The other day I was reading from a book that gave attention to the history of the church through the first five hundred years. As I was reflecting on that which I was reading, I took notice of what the book said about the church and compared it with what the New Testament said about the church. The two were different. That brings to mind the words of the Holy Spirit in 2 Timothy 4:3-4: For the time will come when they will not endure sound doctrine; but after their own lusts shall they heap to themselves teachers, having itching ears; And they shall turn away their ears from the truth, and shall be turned unto fables (KJV). Paul wrote to Timothy these words also, Now the Spirit speaketh expressly, that in the latter times some shall depart from the faith, giving heed to seducing spirits, and doctrines of devils; Speaking lies in hypocrisy; having their conscience seared with a hot iron; Forbidding to marry, and commanding to abstain from meats, which God hath created to be received with thanksgiving of them which believe and know the truth (1 Timothy 4:1-3).
I want you to notice the two passages again. First, people will not endure sound doctrine; that means there will be some who will not want to hear a “thus saith the Lord” from the pulpit or in the Bible class setting. Yet, the Holy Spirit said that if any man speaks, let him speak the very oracles (words) of God (1 Peter 4:11). Second, these same people who will not endure sound doctrine (words) are people who have ears to hear, but will only hear what they want to hear (they have itching ears). If/When something new is being done elsewhere, there is a tendency to give thought to “Why can’t we do that here?” which then translates into “We need to do that here!” Third, the “itching-ear-person” then turns to a preacher who gives an ointment that sooths the ear, and this is not a good thing! The Lord said this is a turning away from the truth unto things that are not true, but instead are fables in relation to God’s will. Fourth, this turning away results in departing from the faith, buying into the teachings of man so one does not look out of place in the religious world.

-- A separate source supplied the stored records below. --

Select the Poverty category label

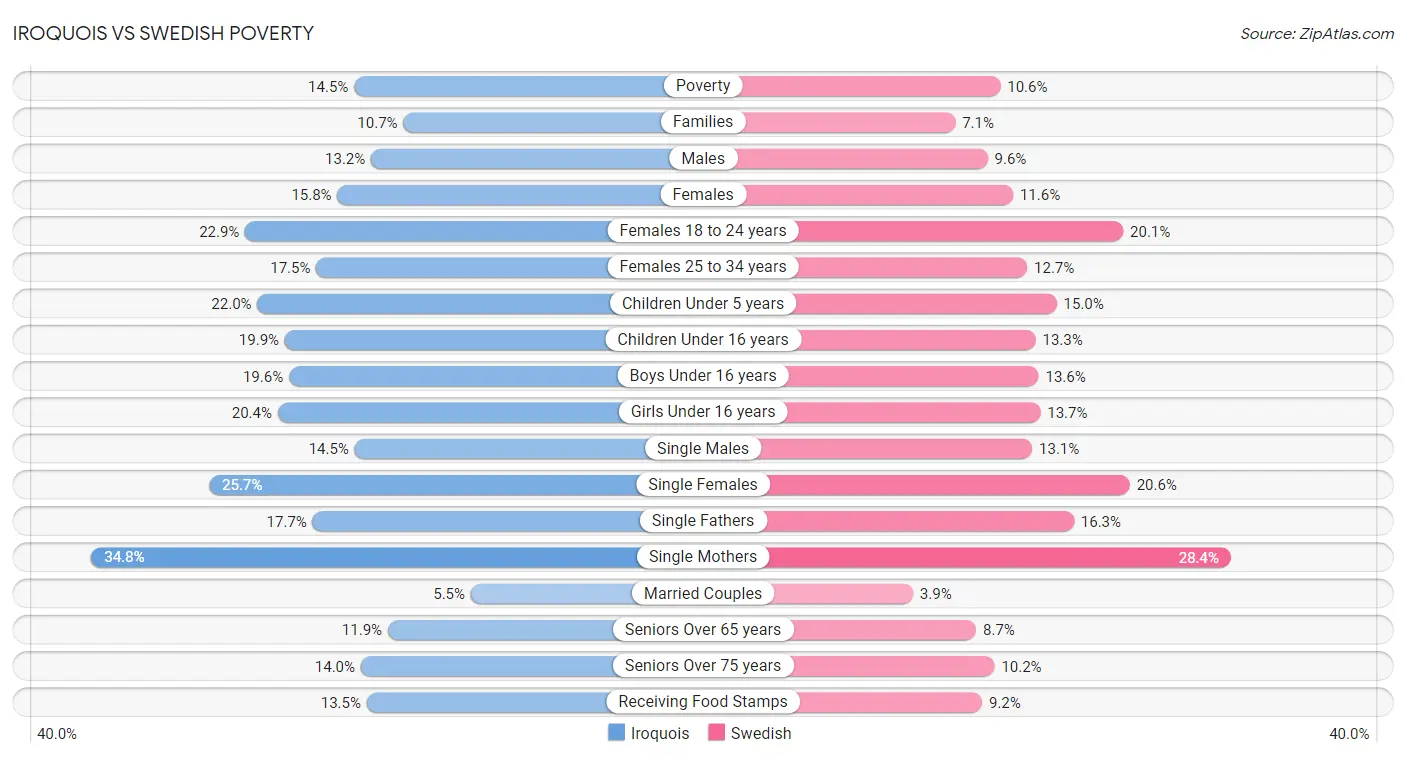703,86
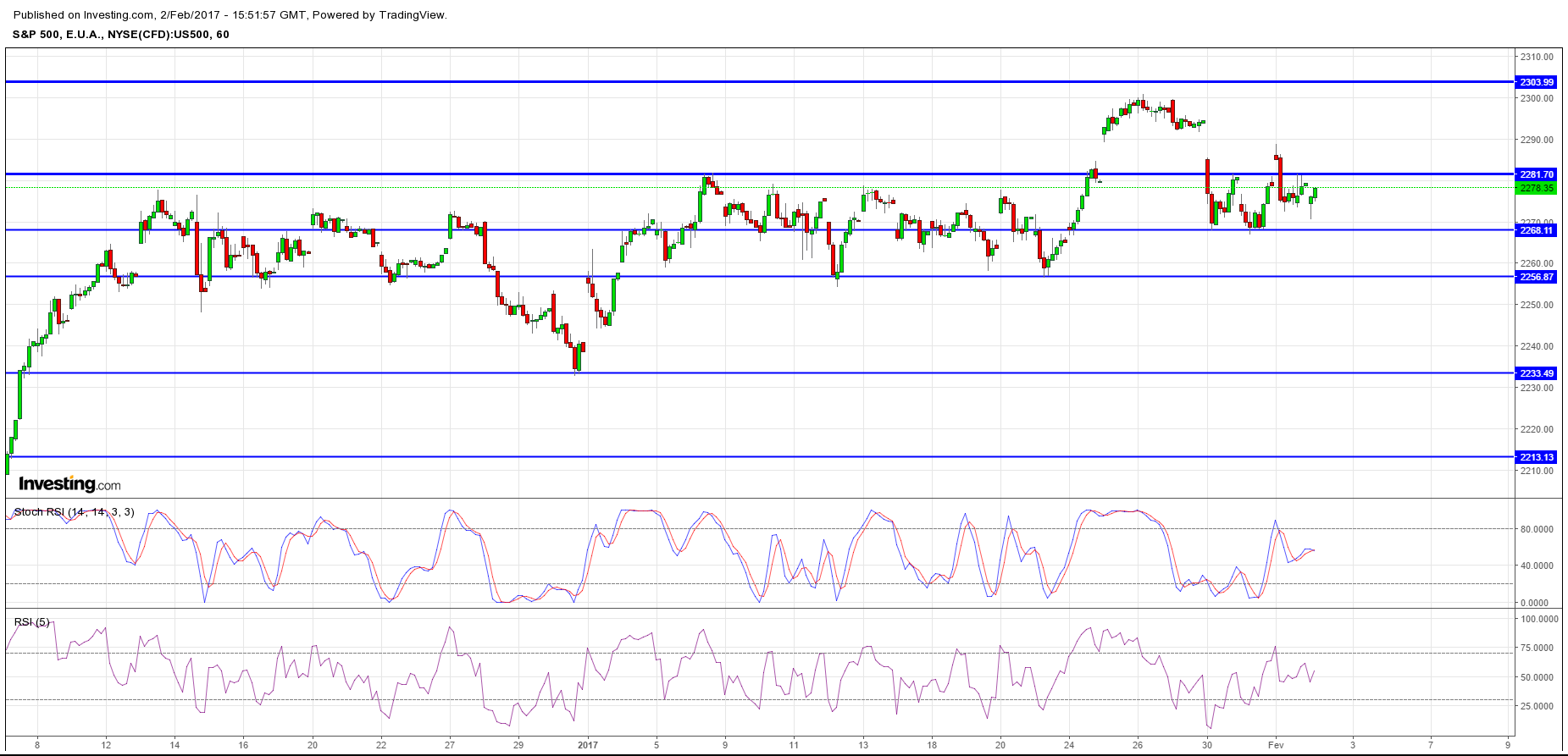
Task: Click the 75.0000 RSI scale label
Action: point(1537,648)
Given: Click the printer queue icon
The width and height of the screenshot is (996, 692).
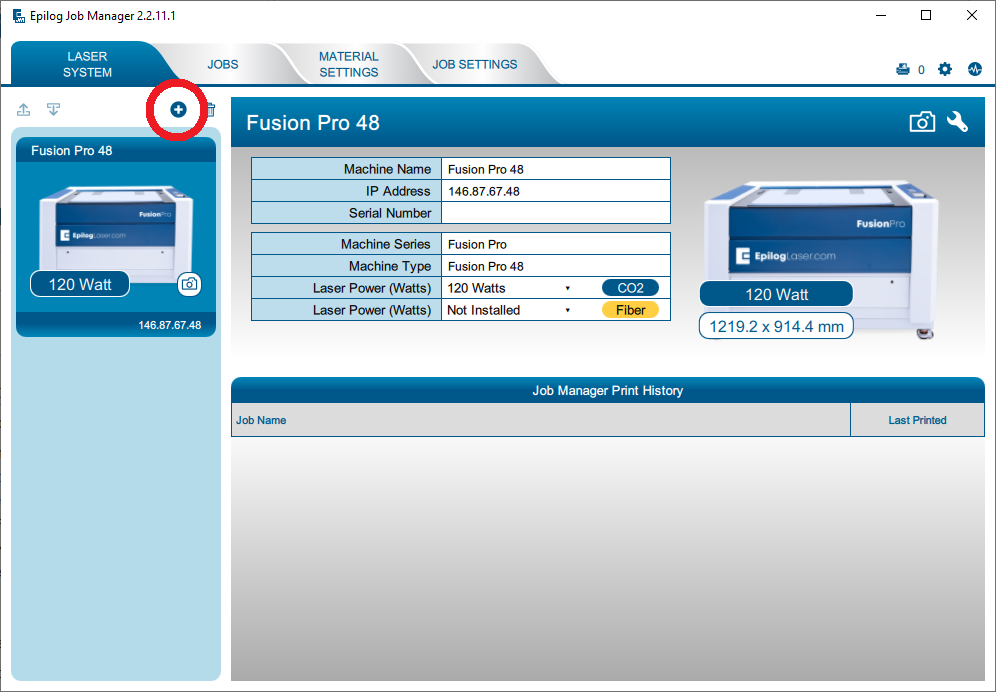Looking at the screenshot, I should point(903,70).
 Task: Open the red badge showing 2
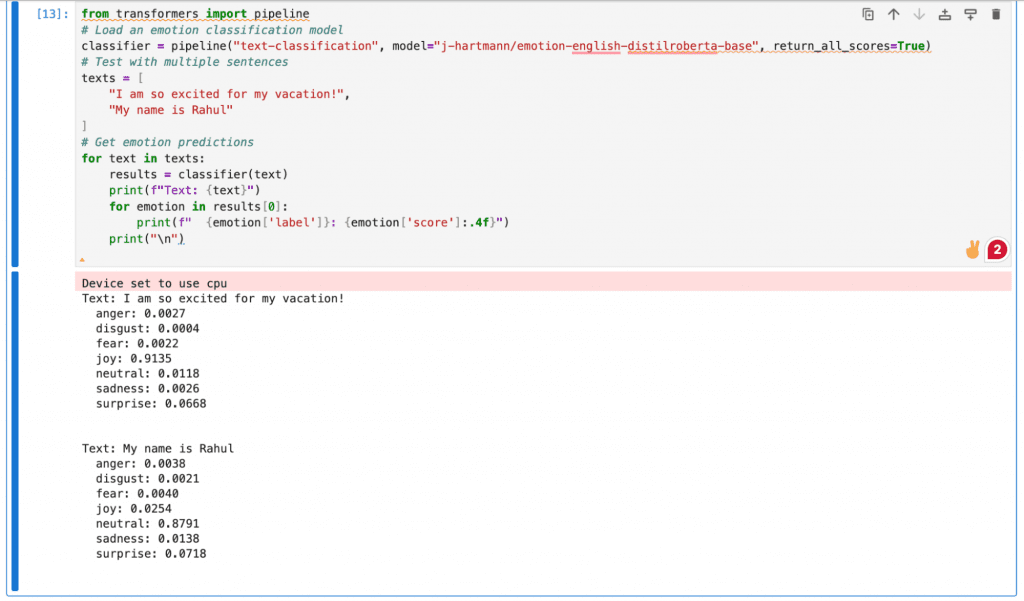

The church in the New Testament and the church in church history are not the same. They may have started out the same, but they turned into something different from one another. The church in the New Testament is a church with Jesus at its head, the foundation being Jesus and the words of the apostles. This means that the teachings of the church are to be, and only be, the teachings of the Lord and His designated servants. For other foundation can no man lay than that is laid, which is Jesus Christ (1 Cor. 3:11). Again, …. the household of God…built upon the foundation of the apostles and prophets, Jesus Christ himself being the chief corner stone… (cf. Eph. 2:19-22).
Because of such dangers, leadership in the New Testament church is a crucial issue. Leadership that respects and insists on the Lord’s way, and only His way, is in prime position to promote the Lord’s way in a dark world. the leadership of which I speak is not a reference to preachers or elders, but to each New Testament saint who love the Lord. They must exercise leadership in this dark world, for many who are lost are looking to them for guidance.